Records supplied
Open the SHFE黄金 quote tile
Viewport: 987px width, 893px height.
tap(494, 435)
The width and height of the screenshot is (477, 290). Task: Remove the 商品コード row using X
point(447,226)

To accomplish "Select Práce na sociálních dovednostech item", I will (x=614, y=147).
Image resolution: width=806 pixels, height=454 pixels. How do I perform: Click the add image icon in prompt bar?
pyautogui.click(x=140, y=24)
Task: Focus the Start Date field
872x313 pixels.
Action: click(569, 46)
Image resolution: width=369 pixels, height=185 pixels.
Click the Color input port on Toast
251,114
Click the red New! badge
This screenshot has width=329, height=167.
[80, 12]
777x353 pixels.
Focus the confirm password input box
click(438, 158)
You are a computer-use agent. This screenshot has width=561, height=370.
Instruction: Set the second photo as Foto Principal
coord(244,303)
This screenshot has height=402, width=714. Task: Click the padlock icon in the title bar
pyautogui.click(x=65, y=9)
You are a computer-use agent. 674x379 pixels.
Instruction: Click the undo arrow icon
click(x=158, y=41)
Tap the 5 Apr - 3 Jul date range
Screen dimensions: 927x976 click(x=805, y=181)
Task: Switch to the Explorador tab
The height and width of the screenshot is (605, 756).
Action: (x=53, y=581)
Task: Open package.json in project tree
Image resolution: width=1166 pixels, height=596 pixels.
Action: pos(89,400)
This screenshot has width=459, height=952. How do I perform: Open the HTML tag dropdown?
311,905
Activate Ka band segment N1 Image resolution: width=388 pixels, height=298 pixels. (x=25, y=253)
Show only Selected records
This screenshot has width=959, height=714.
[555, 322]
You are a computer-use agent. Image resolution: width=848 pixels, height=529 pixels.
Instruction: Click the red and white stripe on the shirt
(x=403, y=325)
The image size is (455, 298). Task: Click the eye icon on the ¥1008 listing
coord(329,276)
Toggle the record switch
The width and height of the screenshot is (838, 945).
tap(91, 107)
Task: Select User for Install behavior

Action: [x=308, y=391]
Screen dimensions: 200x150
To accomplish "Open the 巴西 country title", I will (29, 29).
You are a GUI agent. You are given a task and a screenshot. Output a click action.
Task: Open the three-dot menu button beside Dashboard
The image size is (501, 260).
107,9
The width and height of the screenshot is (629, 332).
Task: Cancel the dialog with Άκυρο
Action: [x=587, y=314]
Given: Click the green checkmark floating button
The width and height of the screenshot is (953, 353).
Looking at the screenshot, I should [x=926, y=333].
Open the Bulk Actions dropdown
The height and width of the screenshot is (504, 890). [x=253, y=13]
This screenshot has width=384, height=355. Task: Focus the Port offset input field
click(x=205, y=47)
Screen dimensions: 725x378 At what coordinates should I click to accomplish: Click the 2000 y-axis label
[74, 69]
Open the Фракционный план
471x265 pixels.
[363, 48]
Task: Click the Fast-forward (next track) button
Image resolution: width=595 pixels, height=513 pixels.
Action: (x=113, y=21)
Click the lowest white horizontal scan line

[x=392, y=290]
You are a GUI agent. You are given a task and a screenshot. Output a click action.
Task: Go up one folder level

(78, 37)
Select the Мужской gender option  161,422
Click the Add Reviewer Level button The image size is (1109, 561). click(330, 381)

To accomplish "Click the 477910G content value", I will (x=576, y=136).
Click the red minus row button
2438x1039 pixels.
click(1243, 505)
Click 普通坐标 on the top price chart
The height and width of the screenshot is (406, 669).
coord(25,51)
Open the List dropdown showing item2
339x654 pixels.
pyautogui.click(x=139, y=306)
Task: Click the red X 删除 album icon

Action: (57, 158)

Assignment
What do the lines above say from the one containing "This screenshot has width=459, height=952." down to the one containing "Open the List dropdown showing item2"? Return them exactly, both end lines included, and only them.

The completed task
This screenshot has width=459, height=952. How do I perform: Open the HTML tag dropdown?
311,905
Activate Ka band segment N1 Image resolution: width=388 pixels, height=298 pixels. (x=25, y=253)
Show only Selected records
This screenshot has width=959, height=714.
[555, 322]
You are a computer-use agent. Image resolution: width=848 pixels, height=529 pixels.
Instruction: Click the red and white stripe on the shirt
(x=403, y=325)
The image size is (455, 298). Task: Click the eye icon on the ¥1008 listing
coord(329,276)
Toggle the record switch
The width and height of the screenshot is (838, 945).
tap(91, 107)
Task: Select User for Install behavior

Action: [x=308, y=391]
Screen dimensions: 200x150
To accomplish "Open the 巴西 country title", I will (29, 29).
You are a GUI agent. You are given a task and a screenshot. Output a click action.
Task: Open the three-dot menu button beside Dashboard
The image size is (501, 260).
107,9
The width and height of the screenshot is (629, 332).
Task: Cancel the dialog with Άκυρο
Action: [x=587, y=314]
Given: Click the green checkmark floating button
The width and height of the screenshot is (953, 353).
Looking at the screenshot, I should [x=926, y=333].
Open the Bulk Actions dropdown
The height and width of the screenshot is (504, 890). [x=253, y=13]
This screenshot has width=384, height=355. Task: Focus the Port offset input field
click(x=205, y=47)
Screen dimensions: 725x378 At what coordinates should I click to accomplish: Click the 2000 y-axis label
[74, 69]
Open the Фракционный план
471x265 pixels.
[363, 48]
Task: Click the Fast-forward (next track) button
Image resolution: width=595 pixels, height=513 pixels.
Action: (x=113, y=21)
Click the lowest white horizontal scan line

[x=392, y=290]
You are a GUI agent. You are given a task and a screenshot. Output a click action.
Task: Go up one folder level

(78, 37)
Select the Мужской gender option  161,422
Click the Add Reviewer Level button The image size is (1109, 561). click(330, 381)

To accomplish "Click the 477910G content value", I will (x=576, y=136).
Click the red minus row button
2438x1039 pixels.
click(1243, 505)
Click 普通坐标 on the top price chart
The height and width of the screenshot is (406, 669).
coord(25,51)
Open the List dropdown showing item2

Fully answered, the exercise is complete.